The scientific community has been doing significant efforts towards engineering new 3D bone models in recent years. Osteocytes are mechanosensitive cells that play significant roles in the maintenance of bone homeostasis. Currently, as far as we know, there are no 3D models that faithfully recapitulate a bone microenvironment capable of promoting the differentiation of osteoblasts towards osteocytes. Besides, in the existing models, the use of human cells does not prevail over the animal cell lines. For so, we propose a 3D model that may have important implications for ongoing efforts towards a better understanding of bone physiology and disease. The main aim of the current work was the promotion of an effective differentiation of osteoblasts into osteocytes by mean of using a 3D model composed of primary human osteoblasts (hOBs) cultured on Gellan Gum-Hydroxyapatite (GG-HAp) matrix under a long-term osteogenic culture. The results revealed that GG-HAp matrix stimulated a fast cell migration/entrapment, attachment, spreading, and mineralization. Moreover, the transition process from osteoblasts to osteocytes was confirmed by the expression of the osteogenic-related (ALP, Runx2, COL I, OC, OPN and OSX) and osteocyte-related (hPDPN) marker throughout the culture time. Overall, the developed 3D model holds a great promise for the treatment of various bone diseases, namely on diagnostic applications and for bone regeneration purposes.

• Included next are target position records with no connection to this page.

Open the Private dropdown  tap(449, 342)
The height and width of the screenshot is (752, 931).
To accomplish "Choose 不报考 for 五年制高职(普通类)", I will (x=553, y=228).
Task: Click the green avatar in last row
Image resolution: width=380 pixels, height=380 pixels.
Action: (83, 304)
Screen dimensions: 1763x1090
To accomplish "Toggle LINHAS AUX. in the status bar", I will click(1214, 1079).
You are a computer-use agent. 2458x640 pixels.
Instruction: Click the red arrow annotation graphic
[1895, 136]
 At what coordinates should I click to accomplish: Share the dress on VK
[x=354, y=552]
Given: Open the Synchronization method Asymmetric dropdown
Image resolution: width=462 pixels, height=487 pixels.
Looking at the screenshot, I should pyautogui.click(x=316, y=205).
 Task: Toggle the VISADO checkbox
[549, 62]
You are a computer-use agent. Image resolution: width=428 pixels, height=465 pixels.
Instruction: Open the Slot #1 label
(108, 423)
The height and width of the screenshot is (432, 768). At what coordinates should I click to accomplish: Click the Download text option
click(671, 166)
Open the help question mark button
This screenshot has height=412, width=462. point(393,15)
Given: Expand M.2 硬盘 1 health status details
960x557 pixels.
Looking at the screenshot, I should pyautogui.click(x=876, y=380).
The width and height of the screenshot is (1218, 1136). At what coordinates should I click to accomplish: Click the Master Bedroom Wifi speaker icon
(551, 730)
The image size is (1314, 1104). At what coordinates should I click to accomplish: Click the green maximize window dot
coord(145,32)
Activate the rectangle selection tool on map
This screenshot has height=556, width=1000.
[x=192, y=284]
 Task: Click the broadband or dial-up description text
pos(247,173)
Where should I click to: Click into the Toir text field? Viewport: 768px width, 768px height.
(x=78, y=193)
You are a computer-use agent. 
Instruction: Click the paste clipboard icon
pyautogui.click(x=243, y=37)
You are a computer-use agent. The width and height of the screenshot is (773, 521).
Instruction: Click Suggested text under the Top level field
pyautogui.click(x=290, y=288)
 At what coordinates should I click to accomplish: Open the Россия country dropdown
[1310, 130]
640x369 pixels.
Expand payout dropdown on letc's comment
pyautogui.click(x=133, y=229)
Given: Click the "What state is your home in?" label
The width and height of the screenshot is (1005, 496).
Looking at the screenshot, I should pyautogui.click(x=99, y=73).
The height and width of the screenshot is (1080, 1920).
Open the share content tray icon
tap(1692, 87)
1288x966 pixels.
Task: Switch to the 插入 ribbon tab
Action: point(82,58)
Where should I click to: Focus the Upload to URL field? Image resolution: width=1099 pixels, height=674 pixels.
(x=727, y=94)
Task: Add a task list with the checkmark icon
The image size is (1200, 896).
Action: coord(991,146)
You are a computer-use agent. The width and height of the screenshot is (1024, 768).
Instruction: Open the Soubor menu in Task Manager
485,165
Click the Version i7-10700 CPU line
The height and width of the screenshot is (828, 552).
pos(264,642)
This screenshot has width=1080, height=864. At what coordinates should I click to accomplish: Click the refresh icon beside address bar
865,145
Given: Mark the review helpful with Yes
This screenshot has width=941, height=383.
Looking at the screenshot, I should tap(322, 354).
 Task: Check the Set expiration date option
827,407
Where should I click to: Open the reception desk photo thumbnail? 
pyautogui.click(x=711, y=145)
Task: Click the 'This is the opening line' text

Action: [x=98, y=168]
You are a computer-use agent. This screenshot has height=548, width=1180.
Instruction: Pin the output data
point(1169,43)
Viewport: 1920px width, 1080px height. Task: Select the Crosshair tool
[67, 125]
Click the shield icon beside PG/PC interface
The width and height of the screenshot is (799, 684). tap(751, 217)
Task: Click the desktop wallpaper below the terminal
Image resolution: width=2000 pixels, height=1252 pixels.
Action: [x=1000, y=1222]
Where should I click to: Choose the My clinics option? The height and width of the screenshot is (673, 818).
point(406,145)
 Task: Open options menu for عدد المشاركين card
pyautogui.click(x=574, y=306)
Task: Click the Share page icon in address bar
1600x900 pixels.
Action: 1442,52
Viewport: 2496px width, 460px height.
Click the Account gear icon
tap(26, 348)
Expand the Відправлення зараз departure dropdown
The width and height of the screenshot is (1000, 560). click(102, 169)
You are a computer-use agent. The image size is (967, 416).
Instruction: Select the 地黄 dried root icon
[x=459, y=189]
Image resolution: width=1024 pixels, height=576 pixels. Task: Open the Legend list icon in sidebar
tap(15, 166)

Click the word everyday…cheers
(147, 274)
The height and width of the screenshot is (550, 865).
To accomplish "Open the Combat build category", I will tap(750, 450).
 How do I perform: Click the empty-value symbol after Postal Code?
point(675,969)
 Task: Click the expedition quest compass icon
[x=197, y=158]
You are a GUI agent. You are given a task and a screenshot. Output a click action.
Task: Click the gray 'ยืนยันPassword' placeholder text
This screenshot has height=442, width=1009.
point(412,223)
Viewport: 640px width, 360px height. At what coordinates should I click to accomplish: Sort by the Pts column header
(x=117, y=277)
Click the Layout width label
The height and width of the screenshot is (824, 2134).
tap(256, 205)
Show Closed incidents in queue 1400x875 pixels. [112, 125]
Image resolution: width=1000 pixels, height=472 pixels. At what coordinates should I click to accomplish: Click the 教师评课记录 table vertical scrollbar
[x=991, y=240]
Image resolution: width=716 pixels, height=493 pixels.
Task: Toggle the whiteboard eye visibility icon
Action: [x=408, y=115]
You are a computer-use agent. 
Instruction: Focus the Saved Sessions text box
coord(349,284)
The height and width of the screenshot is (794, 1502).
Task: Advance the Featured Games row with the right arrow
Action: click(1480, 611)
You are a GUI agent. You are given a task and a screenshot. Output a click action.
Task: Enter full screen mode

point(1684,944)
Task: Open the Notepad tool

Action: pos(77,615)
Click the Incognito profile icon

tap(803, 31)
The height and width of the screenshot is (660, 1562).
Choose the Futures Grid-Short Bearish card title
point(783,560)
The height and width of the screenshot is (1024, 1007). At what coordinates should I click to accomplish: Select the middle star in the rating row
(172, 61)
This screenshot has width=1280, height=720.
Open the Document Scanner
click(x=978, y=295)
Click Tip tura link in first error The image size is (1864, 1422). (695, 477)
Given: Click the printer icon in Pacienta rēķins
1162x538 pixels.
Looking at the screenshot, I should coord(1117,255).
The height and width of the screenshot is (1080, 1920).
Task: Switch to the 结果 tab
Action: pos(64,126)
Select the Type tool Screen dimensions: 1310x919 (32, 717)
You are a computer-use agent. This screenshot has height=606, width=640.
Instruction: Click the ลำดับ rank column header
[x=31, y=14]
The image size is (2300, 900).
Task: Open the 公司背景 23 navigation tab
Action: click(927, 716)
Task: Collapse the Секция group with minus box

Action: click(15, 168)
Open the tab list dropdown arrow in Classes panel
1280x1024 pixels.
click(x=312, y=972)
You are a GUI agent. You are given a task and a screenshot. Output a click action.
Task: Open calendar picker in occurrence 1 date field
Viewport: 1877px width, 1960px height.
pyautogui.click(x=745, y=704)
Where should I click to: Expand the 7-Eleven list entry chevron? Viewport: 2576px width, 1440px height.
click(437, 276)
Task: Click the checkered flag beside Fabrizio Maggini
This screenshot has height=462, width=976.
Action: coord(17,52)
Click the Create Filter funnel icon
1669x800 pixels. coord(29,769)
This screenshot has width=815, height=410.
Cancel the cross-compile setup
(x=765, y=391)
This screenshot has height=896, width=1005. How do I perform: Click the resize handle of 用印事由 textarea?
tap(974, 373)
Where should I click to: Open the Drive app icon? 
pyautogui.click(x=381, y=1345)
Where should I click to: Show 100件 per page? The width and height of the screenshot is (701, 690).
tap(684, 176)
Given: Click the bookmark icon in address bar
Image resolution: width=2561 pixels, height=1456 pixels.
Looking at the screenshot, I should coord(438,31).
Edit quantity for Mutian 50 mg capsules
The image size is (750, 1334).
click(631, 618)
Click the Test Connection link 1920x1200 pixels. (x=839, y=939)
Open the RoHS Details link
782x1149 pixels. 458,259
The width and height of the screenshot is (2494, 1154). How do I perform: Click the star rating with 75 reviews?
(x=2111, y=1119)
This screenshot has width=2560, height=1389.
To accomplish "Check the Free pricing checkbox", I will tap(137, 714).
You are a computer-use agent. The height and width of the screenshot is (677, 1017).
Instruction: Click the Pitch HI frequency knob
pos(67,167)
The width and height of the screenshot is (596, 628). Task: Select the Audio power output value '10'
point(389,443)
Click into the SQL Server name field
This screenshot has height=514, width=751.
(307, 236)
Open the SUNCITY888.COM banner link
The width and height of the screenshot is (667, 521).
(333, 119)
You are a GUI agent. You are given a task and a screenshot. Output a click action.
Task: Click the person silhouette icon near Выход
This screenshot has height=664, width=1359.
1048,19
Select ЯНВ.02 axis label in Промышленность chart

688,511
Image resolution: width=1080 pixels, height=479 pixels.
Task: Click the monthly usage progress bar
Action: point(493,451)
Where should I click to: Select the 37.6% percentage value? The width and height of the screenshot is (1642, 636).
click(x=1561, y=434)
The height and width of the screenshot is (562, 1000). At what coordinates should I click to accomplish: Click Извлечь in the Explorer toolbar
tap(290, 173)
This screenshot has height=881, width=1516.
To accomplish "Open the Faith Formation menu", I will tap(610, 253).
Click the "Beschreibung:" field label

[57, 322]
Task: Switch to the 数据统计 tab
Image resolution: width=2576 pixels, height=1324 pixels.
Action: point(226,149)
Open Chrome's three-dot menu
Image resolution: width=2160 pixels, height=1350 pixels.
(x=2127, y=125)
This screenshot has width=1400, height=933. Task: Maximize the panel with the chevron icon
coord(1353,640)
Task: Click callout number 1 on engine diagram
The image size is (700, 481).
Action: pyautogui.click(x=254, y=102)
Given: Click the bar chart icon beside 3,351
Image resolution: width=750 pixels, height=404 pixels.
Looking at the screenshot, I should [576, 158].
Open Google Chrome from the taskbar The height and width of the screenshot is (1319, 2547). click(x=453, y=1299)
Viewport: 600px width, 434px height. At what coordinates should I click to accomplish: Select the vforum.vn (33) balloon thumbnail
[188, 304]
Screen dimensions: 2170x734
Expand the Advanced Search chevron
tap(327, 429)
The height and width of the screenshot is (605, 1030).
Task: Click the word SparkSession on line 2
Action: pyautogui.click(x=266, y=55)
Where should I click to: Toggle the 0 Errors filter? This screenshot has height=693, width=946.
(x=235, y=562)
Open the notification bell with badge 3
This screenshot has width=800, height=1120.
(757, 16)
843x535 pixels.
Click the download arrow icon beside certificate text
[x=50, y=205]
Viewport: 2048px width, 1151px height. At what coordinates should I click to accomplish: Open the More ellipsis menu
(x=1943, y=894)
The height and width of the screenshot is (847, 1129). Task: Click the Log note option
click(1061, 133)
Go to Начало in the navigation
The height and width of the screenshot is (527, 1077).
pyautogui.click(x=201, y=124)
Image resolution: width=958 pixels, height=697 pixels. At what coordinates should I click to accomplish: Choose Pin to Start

近年来，科学界一直在努力设计新的 3D 骨骼模型。骨细胞是机械敏感细胞，在维持骨稳态中发挥重要作用。目前，据我们所知，还没有 3D 模型能够忠实地再现能够促进成骨细胞向骨细胞分化的骨微环境。此外，在现有模型中，人类细胞的使用并不优于动物细胞系。为此，我们提出了一个 3D 模型，该模型可能对更好地了解骨骼生理学和疾病的持续努力具有重要意义。目前工作的主要目的是通过使用由在结冷胶-羟基磷灰石 (GG-HAp) 基质上长期培养的原代人成骨细胞 (hOB) 组成的 3D 模型促进成骨细胞向骨细胞的有效分化。成骨培养。结果表明，GG-HAp 基质刺激了快速的细胞迁移/捕获、附着、扩散和矿化。此外，从成骨细胞到骨细胞的转变过程通过成骨相关（ALP、Runx2、COL I、OC、OPN 和 OSX）和骨细胞相关（hPDPN）标记在整个培养时间内的表达得到证实。总体而言，开发的 3D 模型在治疗各种骨骼疾病方面具有很大的前景，即诊断应用和骨骼再生目的。